From ee1bb8a8b566daf002cd87b388325f9cd2112cef Mon Sep 17 00:00:00 2001
From: Idriss Sbaaoui <112825897+6ba3i@users.noreply.github.com>
Date: Thu, 2 Apr 2026 18:50:56 +0800
Subject: [PATCH] Fix: overlapping document parse race that can clear chunks
 (#13900)

### What problem does this PR solve?

This PR fixes a race in batch document parsing where overlapping parse
requests for the same document could clear/rewrite chunk state and make
previously parsed content appear lost. It adds an atomic per-document
parse guard so only one parse can run at a time for that document (Fixes
#13864 ).

### Type of change

- [x] Bug Fix (non-breaking change which fixes an issue)
---
 api/apps/sdk/doc.py                              | 16 ++++++++++++----
 .../test_doc_sdk_routes_unit.py                  |  6 +++---
 2 files changed, 15 insertions(+), 7 deletions(-)
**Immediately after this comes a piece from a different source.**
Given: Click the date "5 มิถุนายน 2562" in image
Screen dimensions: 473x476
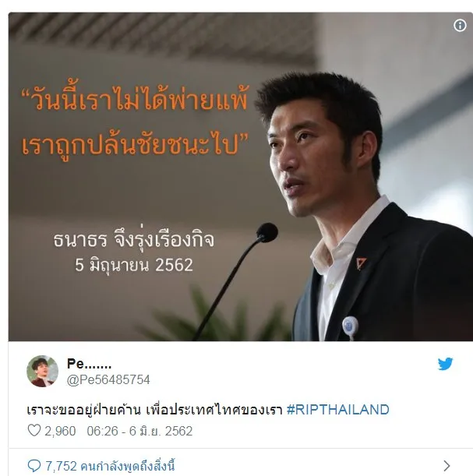Looking at the screenshot, I should 134,265.
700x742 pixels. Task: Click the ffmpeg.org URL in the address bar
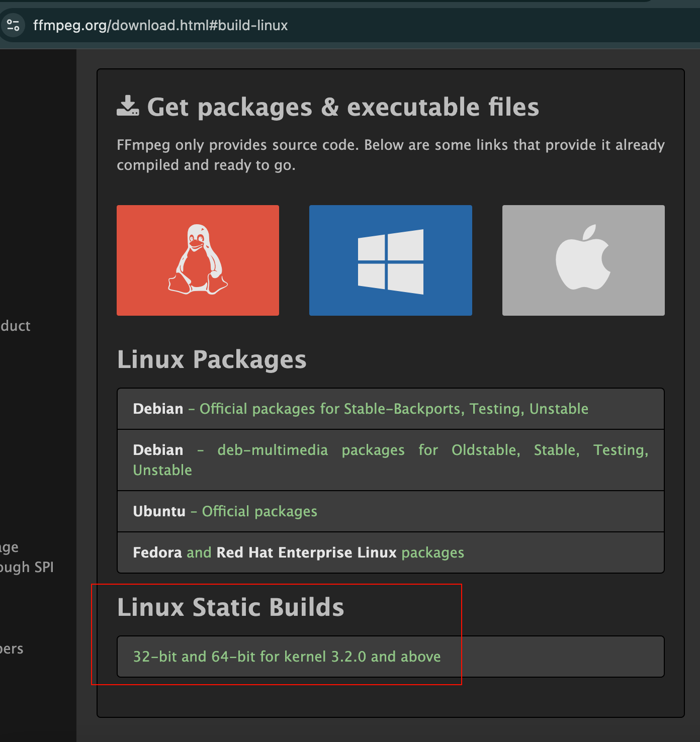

diff --git a/api/apps/sdk/doc.py b/api/apps/sdk/doc.py
index 77f89de233..bb6422c9f4 100644
--- a/api/apps/sdk/doc.py
+++ b/api/apps/sdk/doc.py
@@ -27,7 +27,7 @@ from quart import request, send_file
 
 from api.constants import FILE_NAME_LEN_LIMIT
 from api.db import FileType
-from api.db.db_models import APIToken, File, Task
+from api.db.db_models import APIToken, Document, File, Task
 from api.db.joint_services.tenant_model_service import get_model_config_by_id, get_model_config_by_type_and_name, get_tenant_default_model_by_type
 from api.db.services.doc_metadata_service import DocMetadataService
 from api.db.services.document_service import DocumentService
@@ -874,10 +874,18 @@ async def parse(tenant_id, dataset_id):
             continue
         if not doc:
             return get_error_data_result(message=f"You don't own the document {id}.")
-        if doc[0].run == TaskStatus.RUNNING.value:
-            return get_error_data_result("Can't parse document that is currently being processed")
         info = {"run": "1", "progress": 0, "progress_msg": "", "chunk_num": 0, "token_num": 0}
-        DocumentService.update_by_id(id, info)
+        if (
+            DocumentService.filter_update(
+                [
+                    Document.id == id,
+                    ((Document.run.is_null(True)) | (Document.run != TaskStatus.RUNNING.value)),
+                ],
+                info,
+            )
+            == 0
+        ):
+            return get_error_data_result("Can't parse document that is currently being processed")
         settings.docStoreConn.delete({"doc_id": id}, search.index_name(tenant_id), dataset_id)
         TaskService.filter_delete([Task.doc_id == id])
         e, doc = DocumentService.get_by_id(id)
diff --git a/test/testcases/test_http_api/test_file_management_within_dataset/test_doc_sdk_routes_unit.py b/test/testcases/test_http_api/test_file_management_within_dataset/test_doc_sdk_routes_unit.py
index cd4c2e9d23..41a538e386 100644
--- a/test/testcases/test_http_api/test_file_management_within_dataset/test_doc_sdk_routes_unit.py
+++ b/test/testcases/test_http_api/test_file_management_within_dataset/test_doc_sdk_routes_unit.py
@@ -747,14 +747,14 @@ class TestDocRoutesUnit:
         monkeypatch.setattr(module.DocumentService, "query", lambda **_kwargs: [_DummyDoc(run=module.TaskStatus.RUNNING.value)])
         monkeypatch.setattr(
             module.DocumentService,
-            "update_by_id",
-            lambda *_args, **_kwargs: (_ for _ in ()).throw(AssertionError("update_by_id must not be called for running docs")),
+            "filter_update",
+            lambda *_args, **_kwargs: 0,
         )
         res = _run(module.parse.__wrapped__("tenant-1", "ds-1"))
         assert "currently being processed" in res["message"]
 
         monkeypatch.setattr(module.DocumentService, "query", lambda **_kwargs: [_DummyDoc(progress=0)])
-        monkeypatch.setattr(module.DocumentService, "update_by_id", lambda *_args, **_kwargs: True)
+        monkeypatch.setattr(module.DocumentService, "filter_update", lambda *_args, **_kwargs: 1)
         monkeypatch.setattr(module.DocumentService, "get_by_id", lambda _id: (True, _DummyDoc()))
         monkeypatch.setattr(module.File2DocumentService, "get_storage_address", lambda **_kwargs: ("b", "n"))
         _patch_docstore(monkeypatch, module, delete=lambda *_args, **_kwargs: None)